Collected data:

---

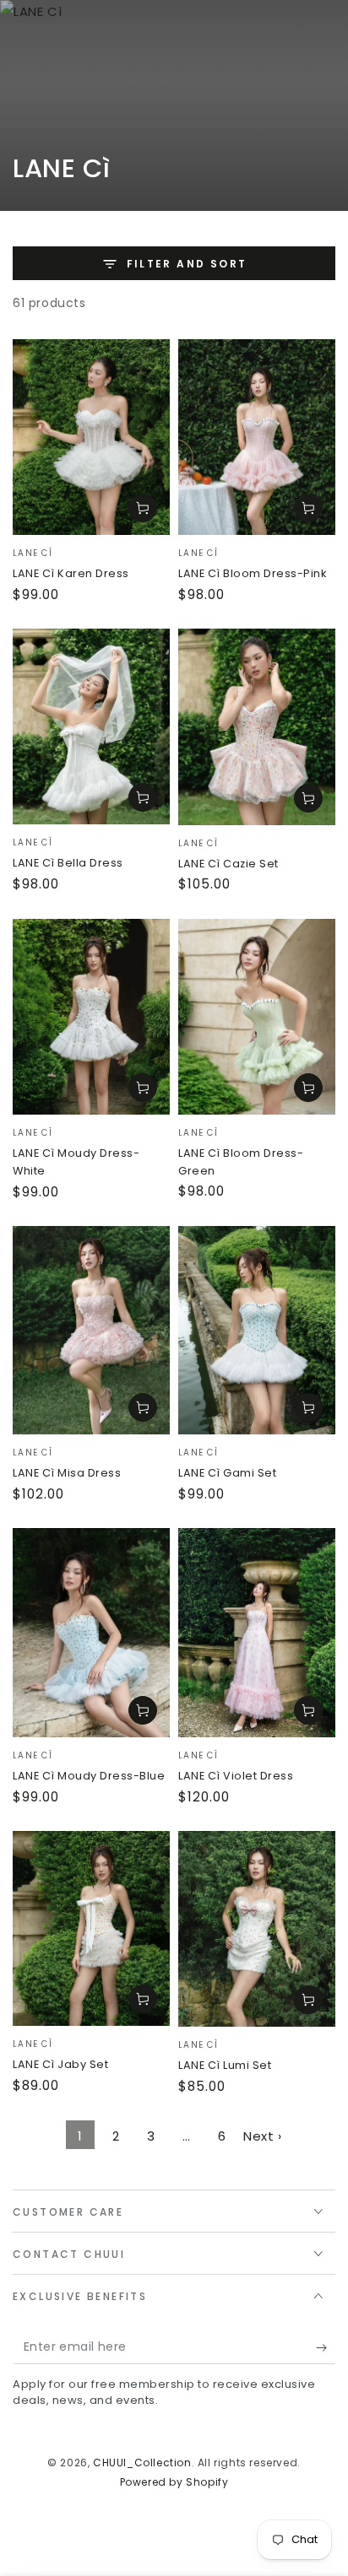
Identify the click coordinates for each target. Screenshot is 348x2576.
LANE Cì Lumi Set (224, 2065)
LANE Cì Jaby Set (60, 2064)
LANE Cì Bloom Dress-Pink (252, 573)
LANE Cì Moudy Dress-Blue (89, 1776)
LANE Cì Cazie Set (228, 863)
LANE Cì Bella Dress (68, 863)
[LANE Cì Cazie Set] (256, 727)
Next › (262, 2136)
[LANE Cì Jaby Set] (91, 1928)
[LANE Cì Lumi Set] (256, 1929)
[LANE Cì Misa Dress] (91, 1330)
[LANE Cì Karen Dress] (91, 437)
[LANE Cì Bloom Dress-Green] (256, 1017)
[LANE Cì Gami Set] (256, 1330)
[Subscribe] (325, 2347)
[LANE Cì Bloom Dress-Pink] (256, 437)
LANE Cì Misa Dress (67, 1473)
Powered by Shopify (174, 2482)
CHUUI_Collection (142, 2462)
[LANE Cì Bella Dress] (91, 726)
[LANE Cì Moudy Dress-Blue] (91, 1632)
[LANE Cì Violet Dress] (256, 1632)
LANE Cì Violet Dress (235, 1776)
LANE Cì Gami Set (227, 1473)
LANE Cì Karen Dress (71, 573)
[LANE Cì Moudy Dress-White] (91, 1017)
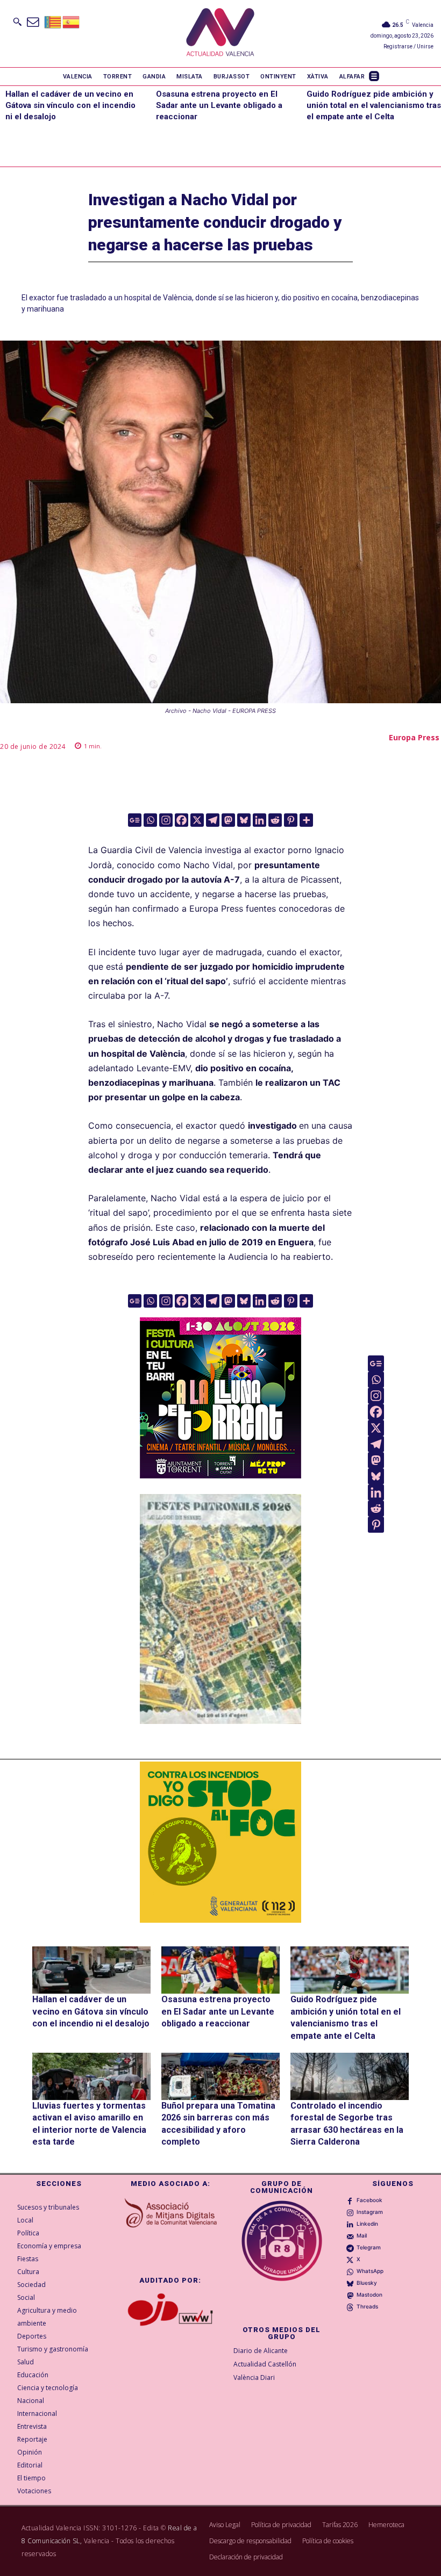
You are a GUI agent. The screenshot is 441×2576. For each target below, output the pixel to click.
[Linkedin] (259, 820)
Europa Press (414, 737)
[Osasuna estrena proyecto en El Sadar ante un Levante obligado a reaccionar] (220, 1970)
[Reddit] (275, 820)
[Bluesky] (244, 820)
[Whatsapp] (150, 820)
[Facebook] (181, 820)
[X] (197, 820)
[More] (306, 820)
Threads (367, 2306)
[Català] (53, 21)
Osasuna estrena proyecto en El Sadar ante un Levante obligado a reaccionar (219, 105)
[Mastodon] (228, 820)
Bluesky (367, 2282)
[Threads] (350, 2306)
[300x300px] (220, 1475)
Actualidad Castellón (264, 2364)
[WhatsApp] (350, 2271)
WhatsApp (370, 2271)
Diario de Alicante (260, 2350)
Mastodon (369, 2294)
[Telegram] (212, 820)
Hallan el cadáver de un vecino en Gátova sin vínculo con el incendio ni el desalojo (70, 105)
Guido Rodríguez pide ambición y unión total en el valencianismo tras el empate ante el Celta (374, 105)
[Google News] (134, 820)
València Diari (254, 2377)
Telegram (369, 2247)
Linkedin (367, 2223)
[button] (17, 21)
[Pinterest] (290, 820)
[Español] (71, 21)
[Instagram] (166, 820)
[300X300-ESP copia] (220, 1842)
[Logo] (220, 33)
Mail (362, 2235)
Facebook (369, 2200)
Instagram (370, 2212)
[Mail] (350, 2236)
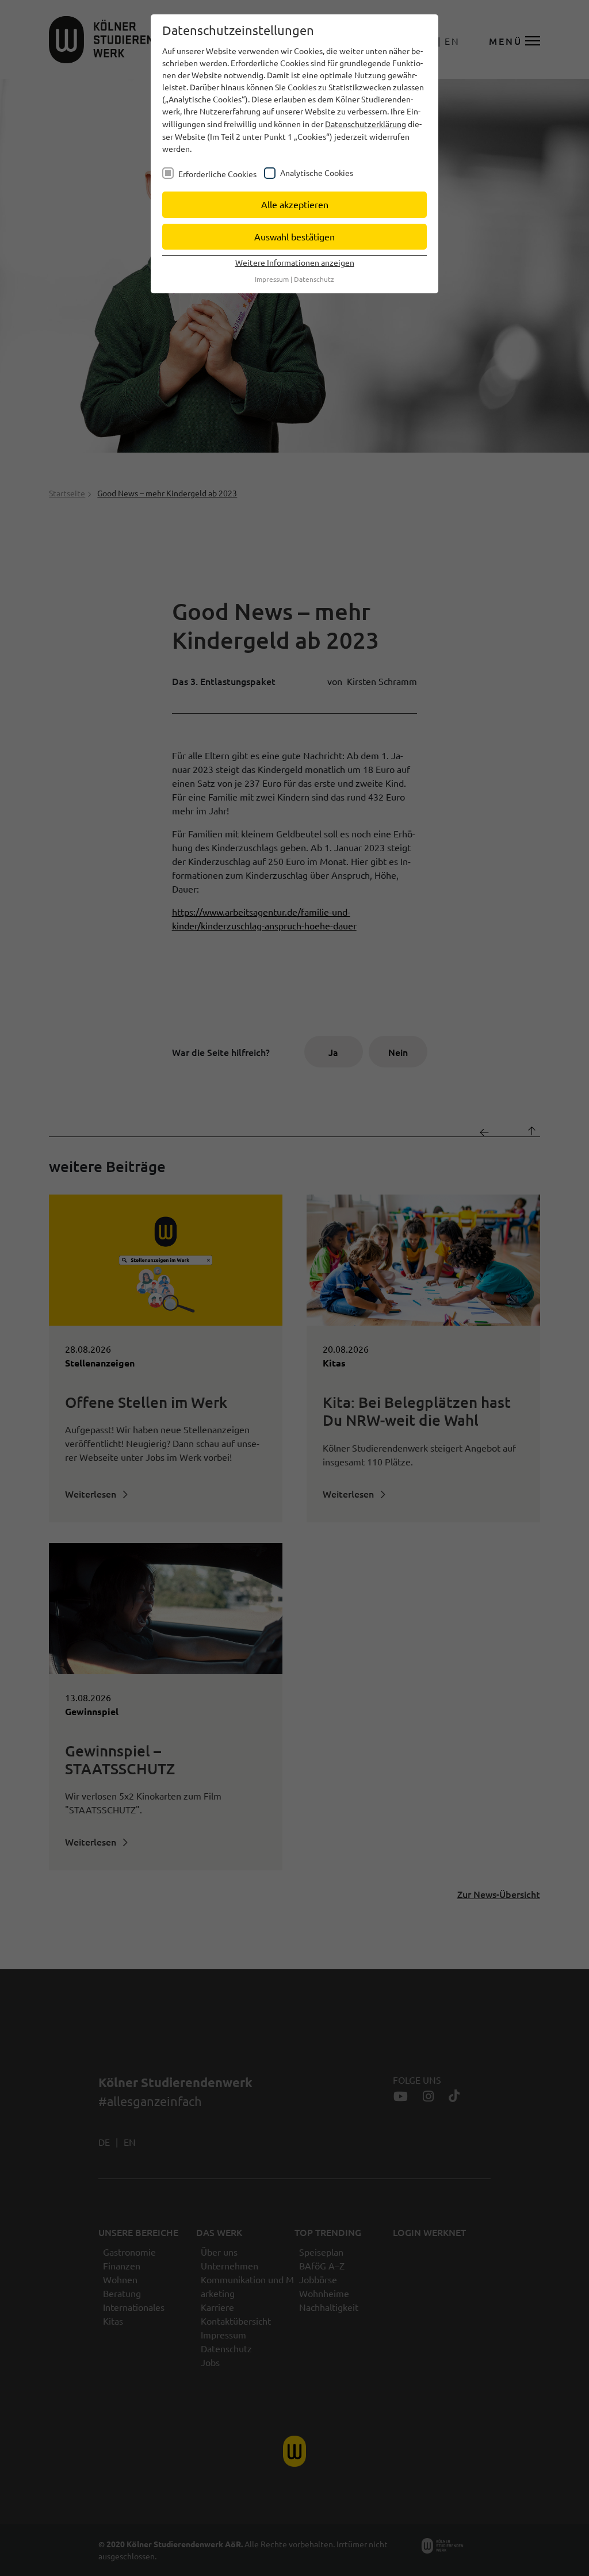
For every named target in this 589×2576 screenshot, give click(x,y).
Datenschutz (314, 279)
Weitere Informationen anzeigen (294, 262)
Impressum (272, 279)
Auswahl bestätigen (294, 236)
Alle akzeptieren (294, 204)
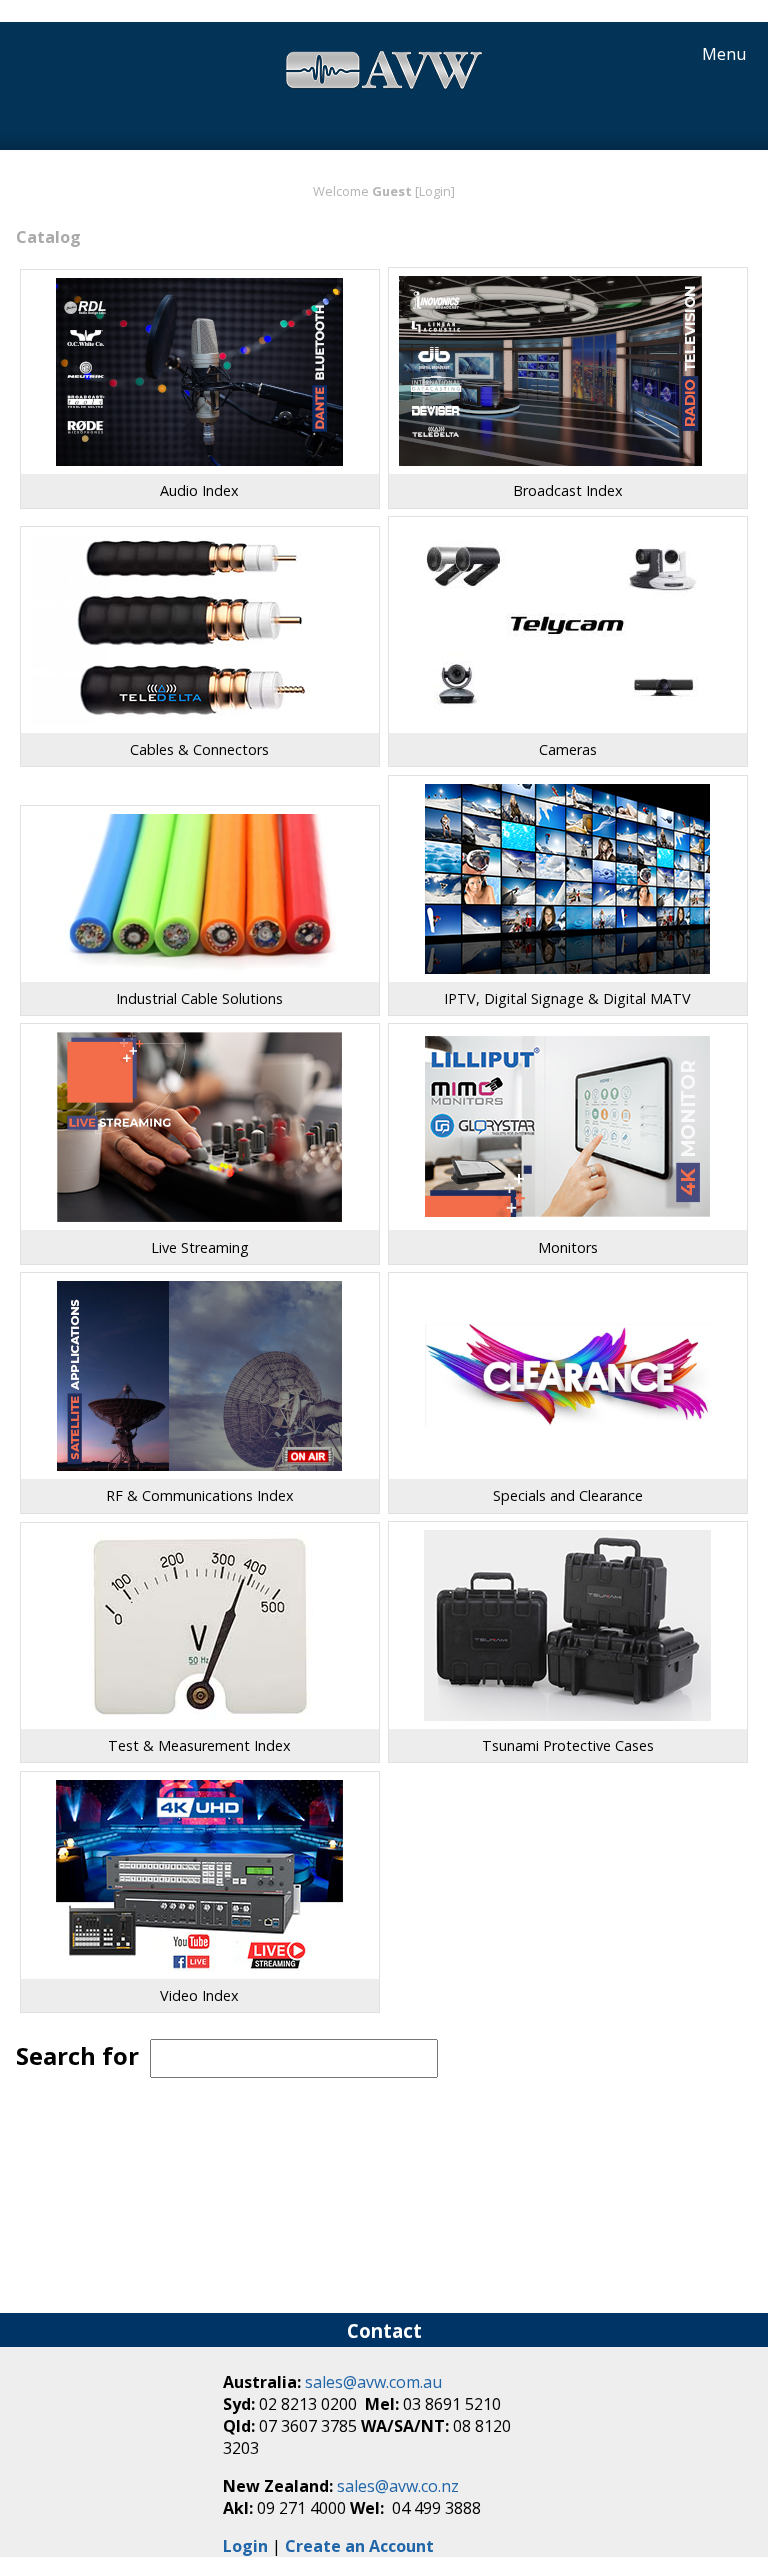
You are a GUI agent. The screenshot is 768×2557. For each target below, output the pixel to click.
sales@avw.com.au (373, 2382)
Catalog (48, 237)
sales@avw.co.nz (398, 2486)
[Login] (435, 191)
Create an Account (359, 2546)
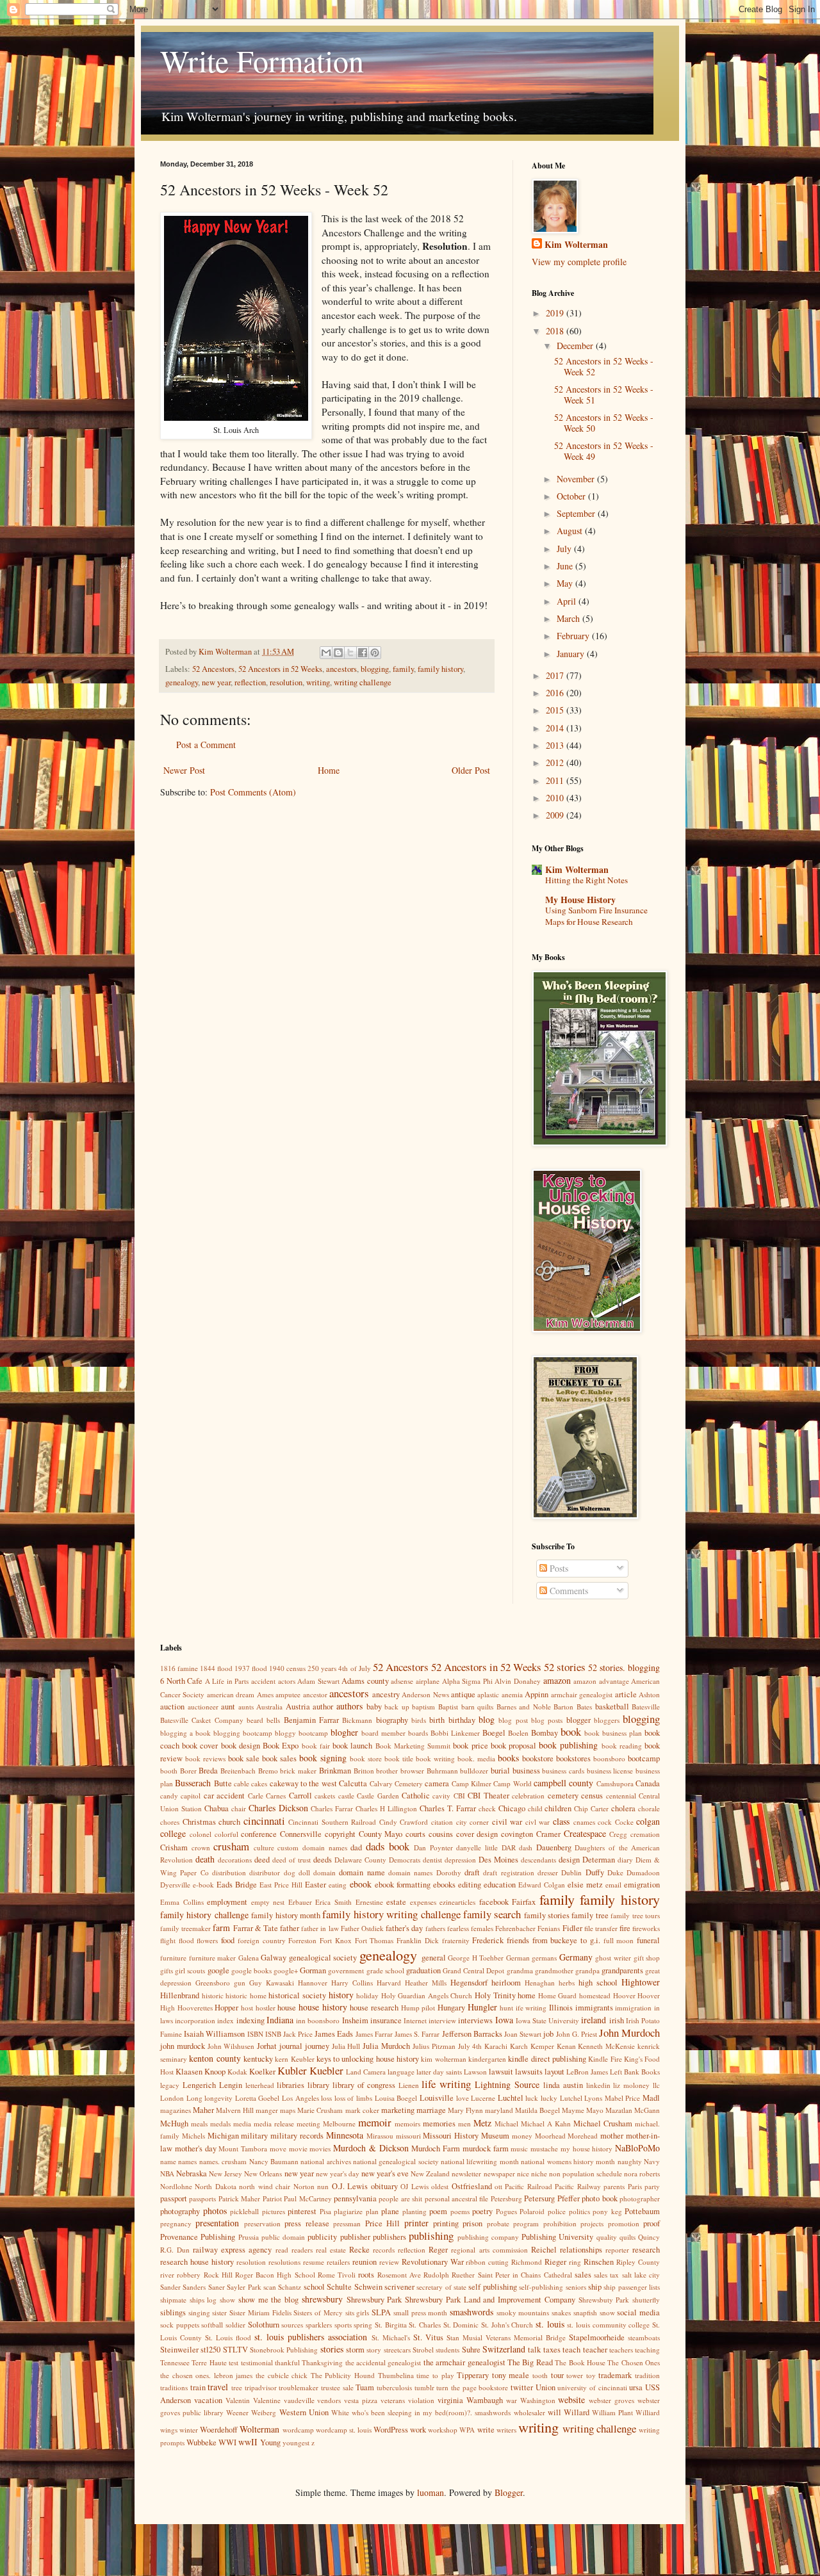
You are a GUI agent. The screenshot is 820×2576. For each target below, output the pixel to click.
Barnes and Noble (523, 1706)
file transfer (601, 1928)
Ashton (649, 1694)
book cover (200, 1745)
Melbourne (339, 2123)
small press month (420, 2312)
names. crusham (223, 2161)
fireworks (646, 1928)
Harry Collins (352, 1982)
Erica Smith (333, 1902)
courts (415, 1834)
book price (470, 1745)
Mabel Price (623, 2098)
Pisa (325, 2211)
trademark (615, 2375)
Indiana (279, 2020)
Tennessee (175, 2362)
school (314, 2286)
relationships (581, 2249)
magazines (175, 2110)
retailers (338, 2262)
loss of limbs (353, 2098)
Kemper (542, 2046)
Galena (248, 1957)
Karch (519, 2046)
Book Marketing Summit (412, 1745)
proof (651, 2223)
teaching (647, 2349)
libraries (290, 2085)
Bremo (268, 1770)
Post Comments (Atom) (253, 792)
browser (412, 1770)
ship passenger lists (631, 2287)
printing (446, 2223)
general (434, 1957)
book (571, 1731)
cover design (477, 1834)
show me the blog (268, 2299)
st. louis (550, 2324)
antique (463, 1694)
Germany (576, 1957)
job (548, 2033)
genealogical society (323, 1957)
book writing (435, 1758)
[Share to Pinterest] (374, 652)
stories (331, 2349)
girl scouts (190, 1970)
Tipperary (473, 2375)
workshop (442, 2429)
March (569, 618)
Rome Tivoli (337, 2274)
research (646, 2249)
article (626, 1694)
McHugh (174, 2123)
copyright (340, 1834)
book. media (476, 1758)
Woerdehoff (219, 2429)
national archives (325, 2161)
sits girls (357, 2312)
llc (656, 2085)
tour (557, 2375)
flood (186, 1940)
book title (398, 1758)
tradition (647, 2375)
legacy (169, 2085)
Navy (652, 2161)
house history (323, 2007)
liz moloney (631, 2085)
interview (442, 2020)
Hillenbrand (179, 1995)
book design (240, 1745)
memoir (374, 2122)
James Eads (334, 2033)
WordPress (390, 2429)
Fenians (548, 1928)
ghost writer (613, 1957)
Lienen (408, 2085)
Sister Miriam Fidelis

---

◆ **Assignment**: Your task is to repeat the opening line of the entries above and each line after it, ending with the line that has "[LANE Cì Moudy Dress-White] (91, 1017)". Do not include the pictures.

◆ **Solution for this problem**:
Identify the click coordinates for each target. Screenshot is 348x2576.
LANE Cì Lumi Set (224, 2065)
LANE Cì Jaby Set (60, 2064)
LANE Cì Bloom Dress-Pink (252, 573)
LANE Cì Moudy Dress-Blue (89, 1776)
LANE Cì Cazie Set (228, 863)
LANE Cì Bella Dress (68, 863)
[LANE Cì Cazie Set] (256, 727)
Next › (262, 2136)
[LANE Cì Jaby Set] (91, 1928)
[LANE Cì Lumi Set] (256, 1929)
[LANE Cì Misa Dress] (91, 1330)
[LANE Cì Karen Dress] (91, 437)
[LANE Cì Bloom Dress-Green] (256, 1017)
[LANE Cì Gami Set] (256, 1330)
[Subscribe] (325, 2347)
[LANE Cì Bloom Dress-Pink] (256, 437)
LANE Cì Misa Dress (67, 1473)
Powered by Shopify (174, 2482)
CHUUI_Collection (142, 2462)
[LANE Cì Bella Dress] (91, 726)
[LANE Cì Moudy Dress-Blue] (91, 1632)
[LANE Cì Violet Dress] (256, 1632)
LANE Cì Violet Dress (235, 1776)
LANE Cì Gami Set (227, 1473)
LANE Cì Karen Dress (71, 573)
[LANE Cì Moudy Dress-White] (91, 1017)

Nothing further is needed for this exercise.